Increasing evidence supports a role for EPO signaling in bone remodeling and repair. The majority of studies in which exogenous EPO was administered in vivo have demonstrated a role for EPO in promoting bone repair and remodeling (Table 1). In addition, a recent study demonstrated that persistent production of EPO by osteoblasts is associated with increased trabecular bone volume in adult mice. While the mechanisms by which EPO enhances bone volume remain unknown, the effects of EPO on bone have been associated with increased osteogenesis, osteoclastogenesis, and angiogenesis. It will be important in future studies to identify which cell types within the bone marrow microenvironment directly contribute to EPO-mediated bone remodeling and repair.

Table 1.

Effects of EPO on bone

Source Model Phenotype Reference
Osteoblast (OSX-VHL) Remodeling (mouse) Increased trabecular bone volume associated with increased angiogenesis and erythropoiesis.
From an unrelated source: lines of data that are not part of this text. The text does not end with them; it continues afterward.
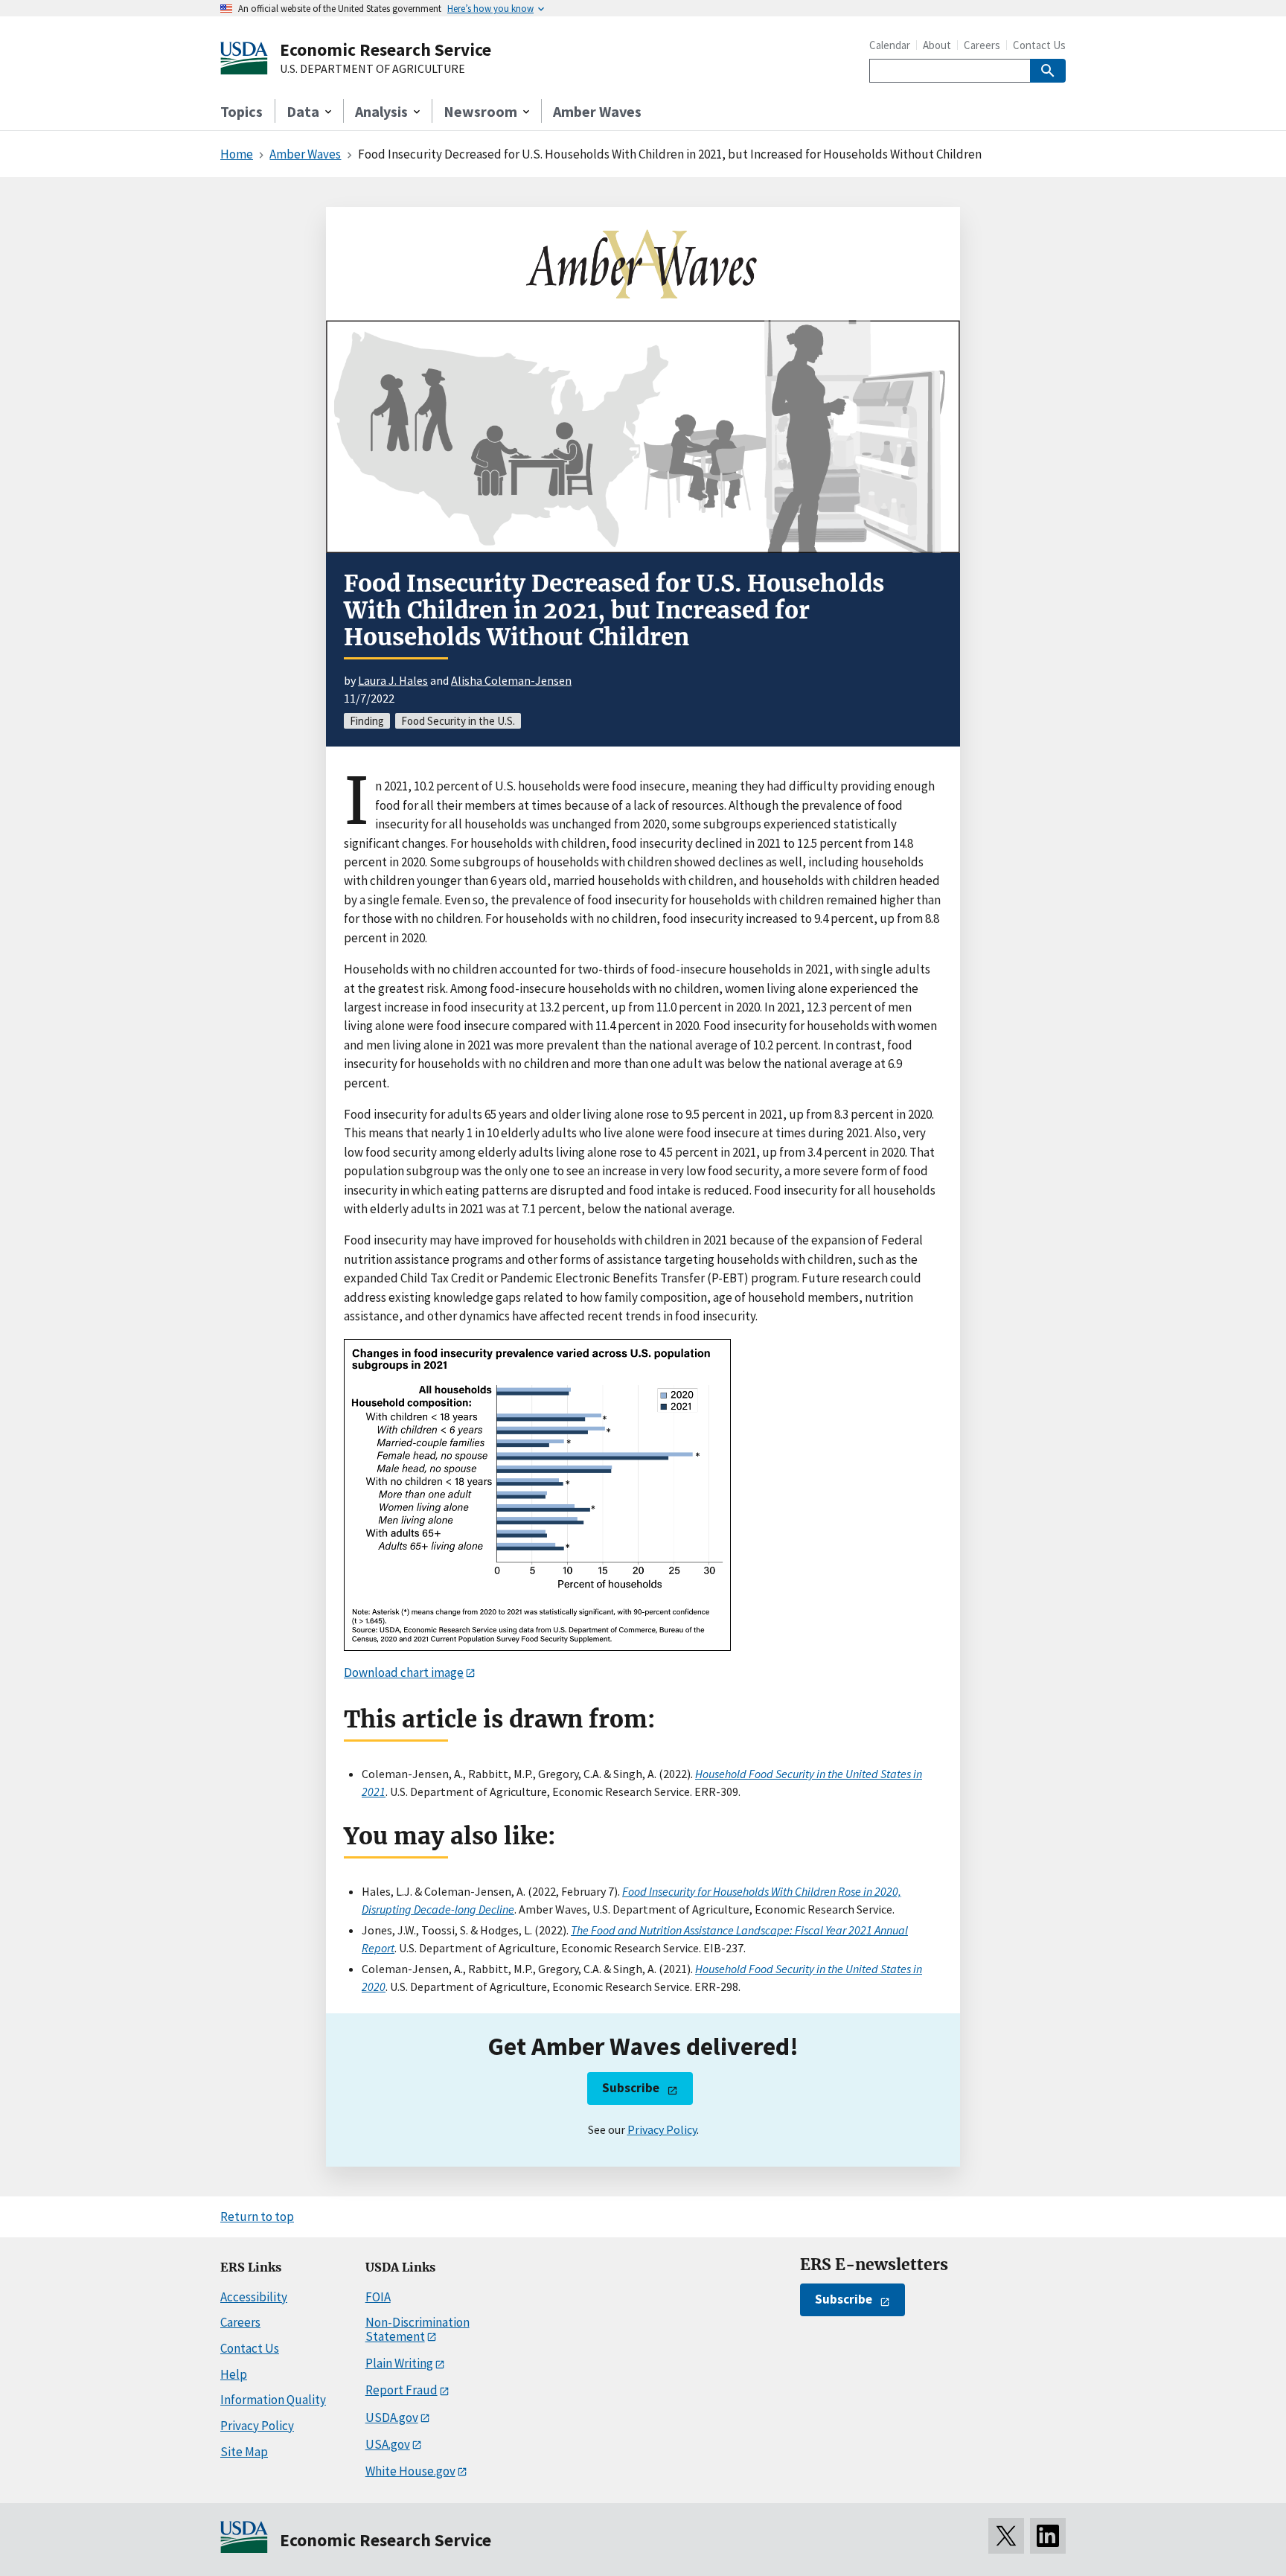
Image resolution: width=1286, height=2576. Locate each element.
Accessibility (253, 2297)
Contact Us (1039, 45)
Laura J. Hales (393, 680)
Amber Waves (597, 111)
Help (233, 2374)
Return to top (257, 2216)
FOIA (378, 2297)
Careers (982, 45)
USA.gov (387, 2444)
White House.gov (410, 2471)
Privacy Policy (662, 2129)
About (937, 45)
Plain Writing (399, 2363)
Rankin et al.
EPO (4500; 6,000 U/Kg) Remodeling (mouse) Increased bone volume in neonatal and adult mice associated with increased osteoblasts and erythropoiesis. Shiozawa et al.
EPO (300 U/Kg) Remodeling (mouse) Modest decrease in bone volume. Singbrant et al.
EPO (5000 U/Kg) Repair (mouse) Increased torsinal stiffness, callus density, and mineralized bone. Holstein et al.
EPO (40 ng) Repair (mouse) Increased cartilaginous callus formation and bone healing associated with increased angiogenesis. Wan et al.
EPO (1000 U) Repair (mouse) Increased BMP-2 induced bone regeneration in a cranial defect model associated with enhanced angiogenesis. Sun et al.
EPO (500 IU) Repair (mouse) Increased bone volume in an bridging calvarial defect model. Nair et al.
EPO (500 IE/Kg) Repair (mouse) Increased bone volume and repair in an femoral segmental defect model associated with increased angiogenesis. Holstein et al.
EPO (500 U/Kg) Repair (mouse) Increased callus formation in a closed femoral fracture model. Garcia et al.
EPO (250 IU/Kg) Repair (rabbit) Increased bone fusion in a posterolateral spinal fusion model associated with enhanced angiogenesis. Rolfing et al. (2011)
EPO (900 IU) Repair (porcine) Modest increase in bone formation in a calvarial defect model. Rolfing et al. (2013)
EPO (900 IU) Repair (porcine) Increase in bone formation when combined with bone marrow concentrate in a osteochondral defect model. Betsch et al.

EPO erythropoietin

Footnotes

Compliance with Ethics Guidelines

Human and Animal Rights and Informed Consent All studies by C. Wu, A. J. Giaccia, and E. B. Rankin involving animal and/or human subjects were performed after approval by the appropriate institutional review boards. When required, written informed consent was obtained from all participants.

Conflict of Interest C. Wu, A. J. Giaccia, and E. B. Rankin declare that they have no conflicts of interest.